| 要旨トップ | 目次 | 日本生態学会第69回全国大会 (2022年3月、福岡) 講演要旨
ESJ69 Abstract


一般講演(ポスター発表) P2-179  (Poster presentation)

景観遺伝学的解析に基づくニホンイノシシの分散パタン
Dispersal pattern of the Japanese wild boar Sus scrofa leucomystax based on landscape genetic analysis

*山崎裕治, 清水大輔, 渡辺拓実(富山大学)
*Yuji YAMAZAKI, Daisuke SHIMIZU, Takumi WATANABE(Univ. Toyama)
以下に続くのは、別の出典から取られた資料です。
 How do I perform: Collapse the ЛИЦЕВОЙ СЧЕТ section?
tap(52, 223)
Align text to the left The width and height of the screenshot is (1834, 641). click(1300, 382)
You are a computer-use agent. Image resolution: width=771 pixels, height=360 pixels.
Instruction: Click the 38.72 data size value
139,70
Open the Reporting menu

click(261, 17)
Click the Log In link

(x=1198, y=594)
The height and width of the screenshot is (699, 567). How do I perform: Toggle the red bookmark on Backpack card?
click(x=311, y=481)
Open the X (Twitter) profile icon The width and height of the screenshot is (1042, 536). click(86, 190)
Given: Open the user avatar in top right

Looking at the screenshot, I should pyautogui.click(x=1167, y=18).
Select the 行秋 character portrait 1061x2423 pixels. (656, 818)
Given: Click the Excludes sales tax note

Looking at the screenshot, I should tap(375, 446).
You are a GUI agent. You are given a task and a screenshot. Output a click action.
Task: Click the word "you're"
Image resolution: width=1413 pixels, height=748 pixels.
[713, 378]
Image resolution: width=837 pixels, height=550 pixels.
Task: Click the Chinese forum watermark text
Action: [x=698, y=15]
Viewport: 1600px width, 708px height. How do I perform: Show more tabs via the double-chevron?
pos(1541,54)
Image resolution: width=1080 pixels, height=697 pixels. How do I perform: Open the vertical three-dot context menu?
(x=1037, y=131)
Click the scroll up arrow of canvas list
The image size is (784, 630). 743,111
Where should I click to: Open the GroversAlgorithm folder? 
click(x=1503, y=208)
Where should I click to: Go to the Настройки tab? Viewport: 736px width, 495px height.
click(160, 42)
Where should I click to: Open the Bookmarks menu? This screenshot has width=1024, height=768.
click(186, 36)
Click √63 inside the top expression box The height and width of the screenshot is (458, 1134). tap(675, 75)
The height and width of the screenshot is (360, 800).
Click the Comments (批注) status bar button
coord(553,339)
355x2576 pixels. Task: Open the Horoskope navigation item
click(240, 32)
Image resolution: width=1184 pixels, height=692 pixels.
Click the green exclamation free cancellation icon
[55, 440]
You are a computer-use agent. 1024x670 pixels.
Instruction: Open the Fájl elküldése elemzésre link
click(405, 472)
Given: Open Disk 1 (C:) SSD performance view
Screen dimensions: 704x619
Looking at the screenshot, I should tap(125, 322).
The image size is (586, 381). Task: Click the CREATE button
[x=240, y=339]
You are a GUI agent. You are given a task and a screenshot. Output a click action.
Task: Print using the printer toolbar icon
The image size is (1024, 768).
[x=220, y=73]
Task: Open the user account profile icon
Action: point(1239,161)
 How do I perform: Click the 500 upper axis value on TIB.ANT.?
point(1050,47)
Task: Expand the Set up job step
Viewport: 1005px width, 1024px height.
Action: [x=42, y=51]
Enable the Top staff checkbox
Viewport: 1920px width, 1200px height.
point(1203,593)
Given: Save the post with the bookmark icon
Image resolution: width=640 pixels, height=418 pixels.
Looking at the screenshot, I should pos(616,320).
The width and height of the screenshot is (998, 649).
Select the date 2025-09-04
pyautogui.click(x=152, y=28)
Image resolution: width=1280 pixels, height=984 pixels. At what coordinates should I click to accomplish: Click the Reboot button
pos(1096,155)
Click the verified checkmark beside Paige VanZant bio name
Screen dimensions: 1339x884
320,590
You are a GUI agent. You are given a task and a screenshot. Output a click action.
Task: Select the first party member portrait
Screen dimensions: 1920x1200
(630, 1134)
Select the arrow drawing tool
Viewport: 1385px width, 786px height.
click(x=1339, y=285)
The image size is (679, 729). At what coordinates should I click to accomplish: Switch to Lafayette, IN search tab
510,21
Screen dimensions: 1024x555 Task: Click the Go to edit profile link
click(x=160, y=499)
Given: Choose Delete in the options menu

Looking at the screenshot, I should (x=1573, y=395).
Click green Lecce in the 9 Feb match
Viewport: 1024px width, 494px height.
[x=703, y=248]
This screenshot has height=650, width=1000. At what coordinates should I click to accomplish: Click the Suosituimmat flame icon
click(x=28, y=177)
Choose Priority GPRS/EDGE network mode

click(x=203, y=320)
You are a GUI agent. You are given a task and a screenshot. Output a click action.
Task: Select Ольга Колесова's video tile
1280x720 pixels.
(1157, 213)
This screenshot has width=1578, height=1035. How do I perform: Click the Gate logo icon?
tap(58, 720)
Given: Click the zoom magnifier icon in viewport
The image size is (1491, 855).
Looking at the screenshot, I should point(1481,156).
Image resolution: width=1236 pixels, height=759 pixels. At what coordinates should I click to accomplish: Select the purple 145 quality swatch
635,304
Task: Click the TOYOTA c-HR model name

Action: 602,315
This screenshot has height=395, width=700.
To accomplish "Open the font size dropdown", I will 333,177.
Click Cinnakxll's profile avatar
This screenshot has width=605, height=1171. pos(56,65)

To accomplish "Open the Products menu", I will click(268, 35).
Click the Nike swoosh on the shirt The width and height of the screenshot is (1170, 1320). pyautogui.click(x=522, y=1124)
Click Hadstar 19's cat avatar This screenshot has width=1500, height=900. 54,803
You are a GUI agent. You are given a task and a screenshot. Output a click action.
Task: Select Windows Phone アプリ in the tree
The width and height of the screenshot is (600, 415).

ニホンイノシシSus scrofa leucomystaxは、本州中部以北でその生息範囲を拡大させており、それに伴う生態系の攪乱や農作物被害の増加が懸念されている。現在、富山県に生息する本種は、周辺地域から複数の経路で移入してきたことが示唆されているが、その詳細は明らかにされていない。そこで本研究では、富山県および周辺地域におけるニホンイノシシの分散パタンを明らかにするために、景観遺伝学的解析を行った。まず、対象地域全域における本種の出現地点を予測するために、実際に出現が確認された地点の情報と複数の環境変数とを用いて、MaxEntモデルを作成した。その結果、出現地点の予測には標高と積雪深が強い効果を持つことが示された。そして出現確率の高い地点は、石川県から富山県にかけては直線状かつ規則的に配置されたが、新潟県では不規則に配置された。次に、マイクロサテライトDNAに基づく集団構造解析の結果、2つの遺伝的グループ(IとII)の存在が示された。それらの空間的配置は異なる傾向を示し、富山県東部地域では両グループの個体が出現したが、新潟県にはグループIの個体が、富山県中部以西と石川県にはグループIIの個体が、それぞれ高頻度に出現した。以上の情報に基づき、景観遺伝学的解析として、個体間における距離による隔離(IBD)および抵抗による隔離(IBR)の効果を検証した。その結果、グループIIにおいて、IBDの効果が検出され、加えて標高、積雪深、そしてMaxEntモデルから推定された変数のそれぞれにおいて、IBRの効果が認められた。一方、グループIにおいては、いずれの効果も検出されなかった。以上の結果から、ニホンイノシシの分散パタンは地域ごとに異なり、富山県中部以西と石川県では、直線状に並ぶ出現確率の高い場所を利用した一方向性の分散が生じているのに対して、出現確率の高い場所が不規則に存在する新潟県では、分散方向に明確な規則性が生じていないことが推察される。